◆ FRAGMENTO CITADO ◆
Francisco Fernández-Carvajal 05 de febrero de 2023
@hablarcondios
— Los cristianos debemos ser sal y luz en
medio del mundo. El ejemplo ha de ir por delante.
— Ejemplaridad en la vida familiar,
profesional, etc.
— Ejemplares en la caridad y en la
templanza. Para nada sirve la sal insípida.
I. En
el Evangelio de la Misa de este domingo1 nos
habla el Señor de nuestra responsabilidad ante el mundo: Vosotros sois
la sal de la tierra... Vosotros sois la luz del mundo. Y nos lo dice a cada
uno, a quienes queremos ser sus discípulos.
La sal da
sabor a los alimentos, los hace agradables, preserva de la corrupción y era un
símbolo de la sabiduría divina. En el Antiguo Testamento se prescribía que todo
lo que se ofreciera a Dios llevase la sal2,
significando la voluntad del oferente de que fuera agradable. La luz es la
primera obra de Dios en la creación3,
y es símbolo del mismo Señor, del Cielo y de la Vida. Las tinieblas, por el
contrario, significan la muerte, el infierno, el desorden y el mal.

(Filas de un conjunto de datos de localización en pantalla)
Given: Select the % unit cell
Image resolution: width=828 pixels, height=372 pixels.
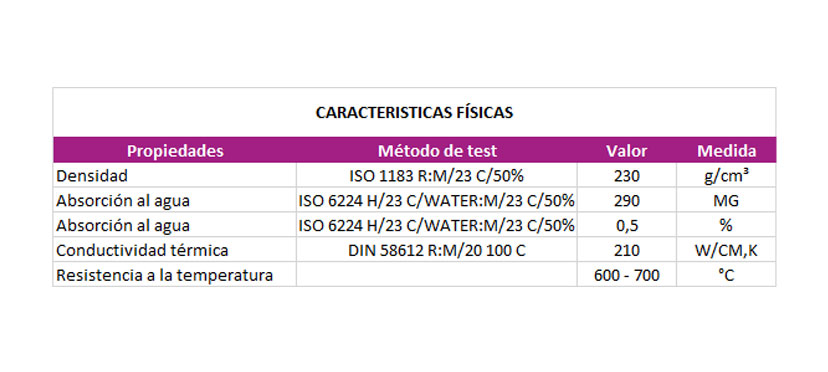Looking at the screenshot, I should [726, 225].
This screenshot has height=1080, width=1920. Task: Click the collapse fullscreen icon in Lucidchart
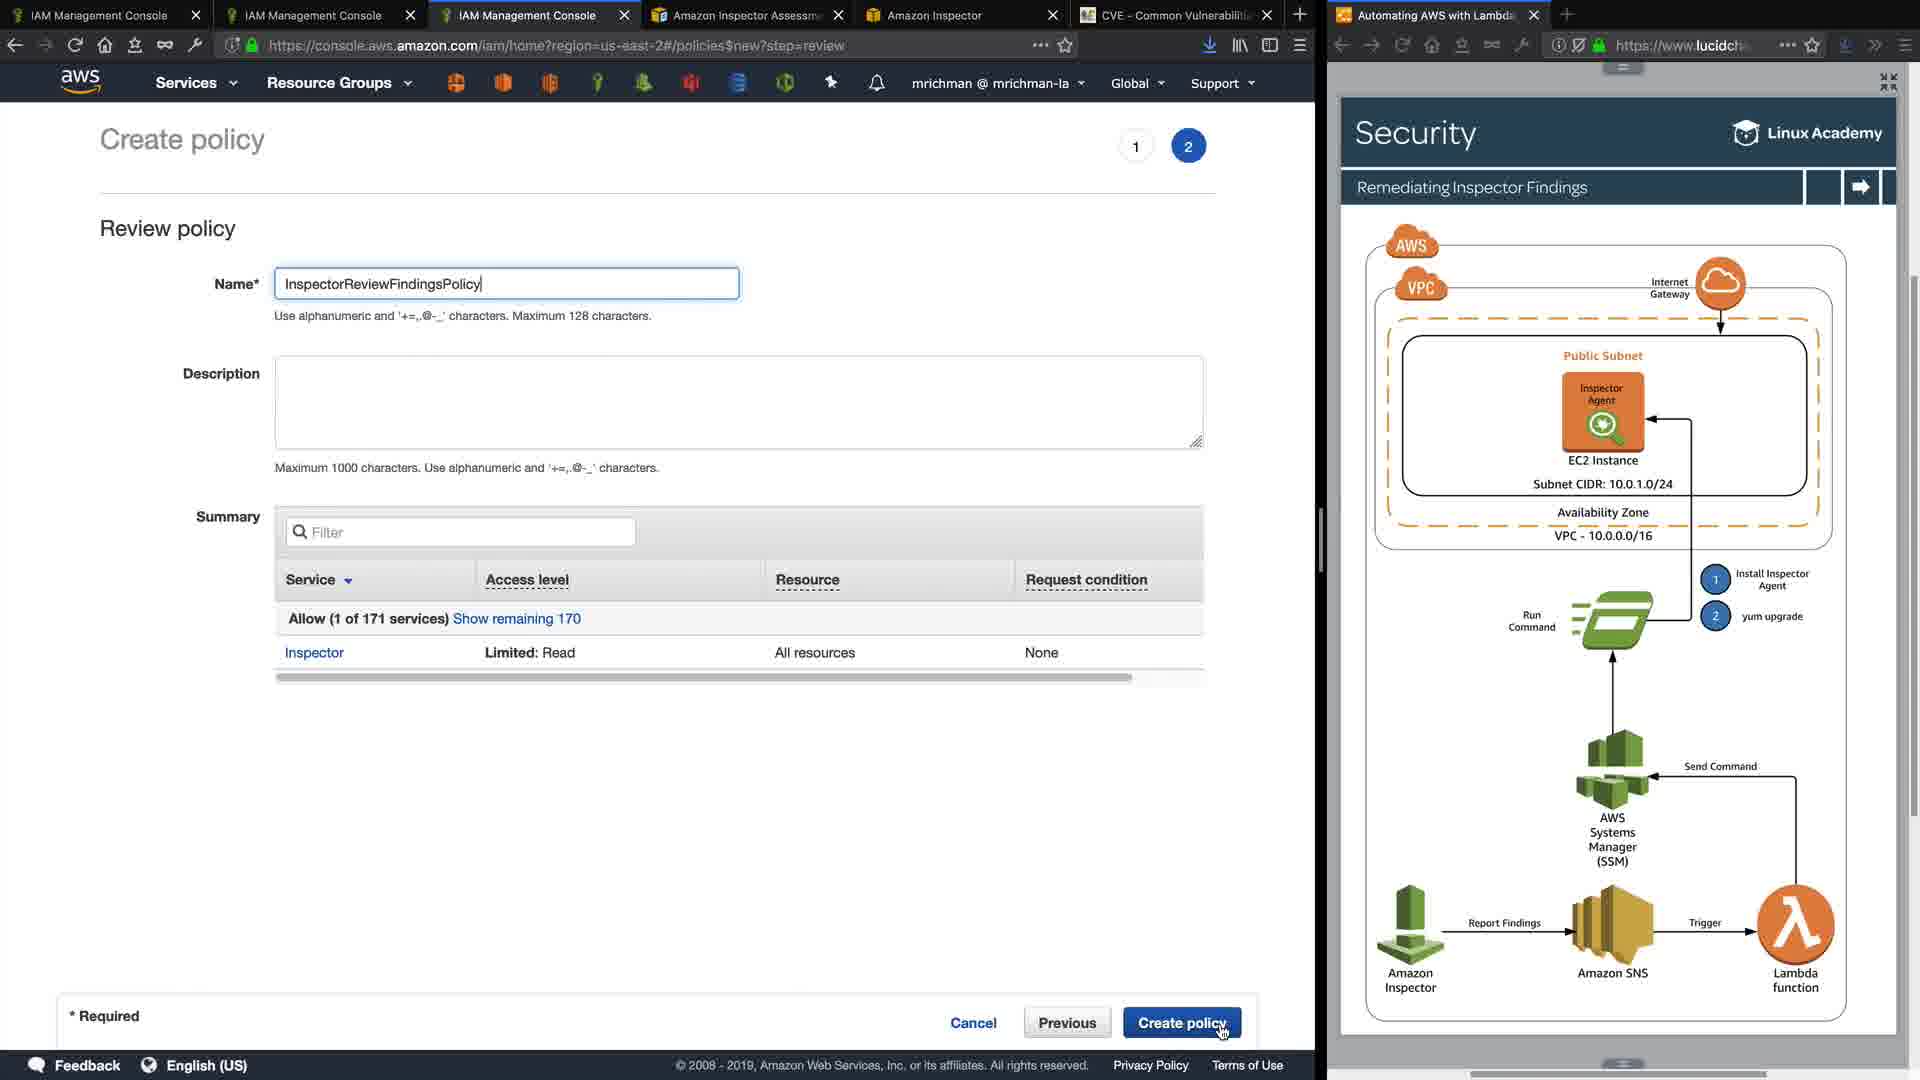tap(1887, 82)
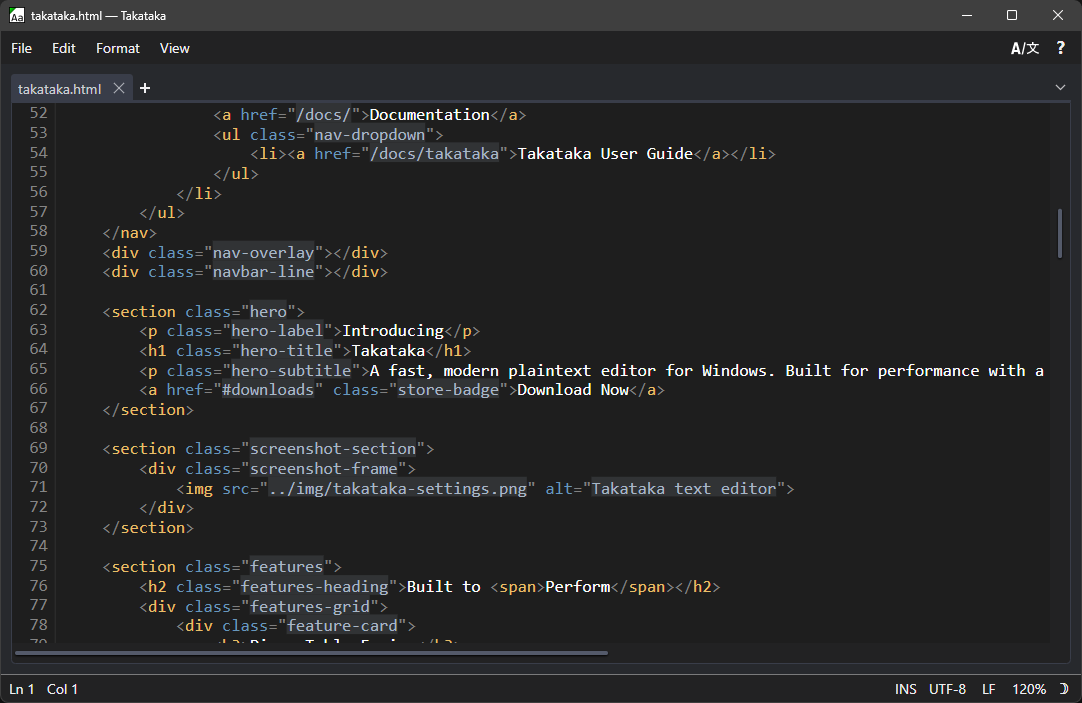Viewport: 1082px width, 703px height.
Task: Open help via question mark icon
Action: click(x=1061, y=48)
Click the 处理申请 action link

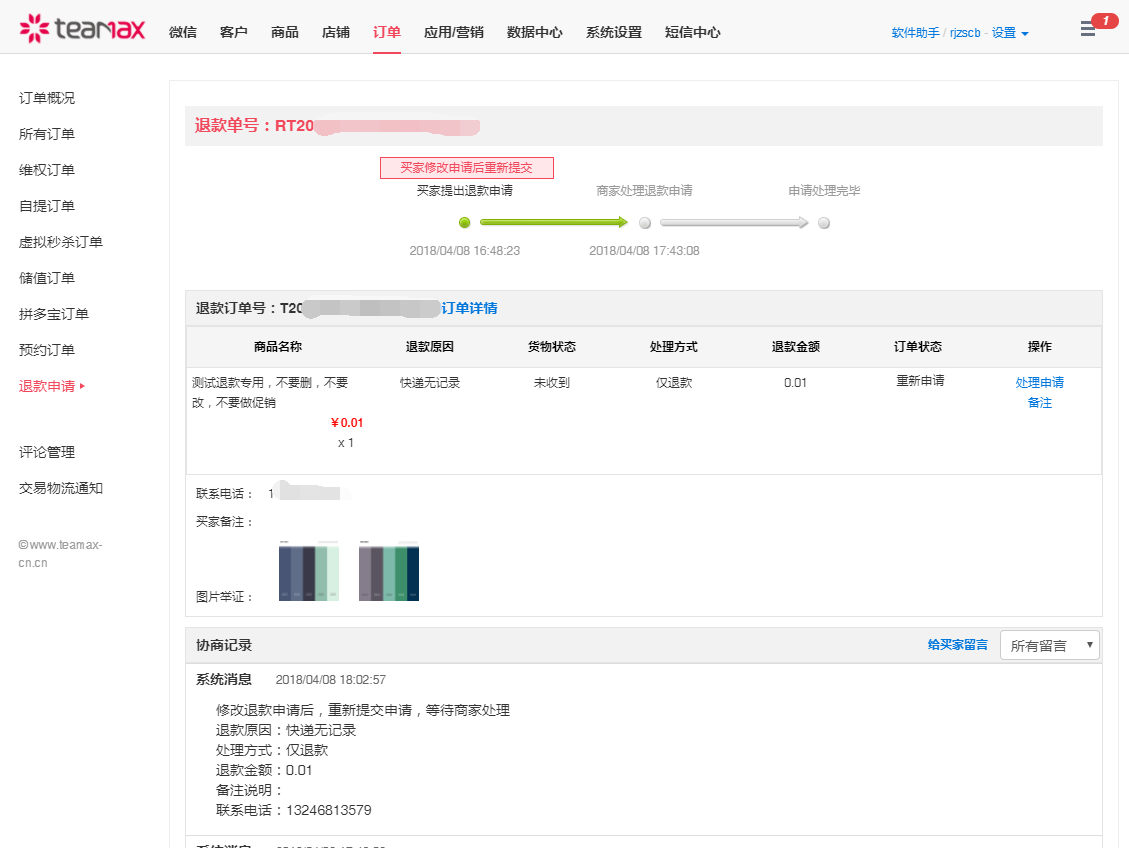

◆ LISTA DE TAREAS ◆
1 – Según el fragmento sobre la sal y la luz, ¿qué significan las tinieblas?
2 – Prosigue el fragmento sobre la sal y la luz a partir de su última oración.

◆ RESPUESTAS ◆
1 – La muerte, el infierno, el desorden y el mal.

2 –
Los discípulos de Cristo son la sal de la tierra: dan un sentido más alto a todos los valores humanos, evitan la corrupción, traen con sus palabras la sabiduría a los hombres. Son también luz del mundo, que orienta y señala el camino en medio de la oscuridad. Cuando viven según su fe, con su comportamiento irreprochable y sencillo, brillan como luceros en el mundo4, en medio del trabajo y de sus quehaceres, en su vida corriente. En cambio, ¡cómo se nota cuando el cristiano no actúa en la familia, en la sociedad, en la vida pública de los pueblos! Cuando el cristiano no lleva la doctrina de Cristo allí donde se desarrolla su vida, los mismos valores humanos se vuelven insípidos, sin trascendencia alguna, y muchas veces se corrompen.
Cuando
miramos a nuestro alrededor nos parece como si, en muchas ocasiones, los
hombres hubieran perdido la sal y la luz de Cristo.
«La vida civil se encuentra marcada por las consecuencias de las ideologías
secularizadas, que van, desde la negación de Dios o la limitación de la
libertad religiosa, a la preponderante importancia atribuida al éxito económico
respecto a los valores humanos del trabajo y de la producción; desde el
materialismo y el hedonismo, que atacan los valores de la familia prolífica y
unida, los de la vida recién concebida y la tutela moral de la juventud, a un
“nihilismo” que desarma la voluntad para afrontar problemas cruciales como los
de los nuevos pobres, emigrantes, minorías étnicas y religiosas, recto uso de
los medios de información, mientras arma las manos del terrorismo»5.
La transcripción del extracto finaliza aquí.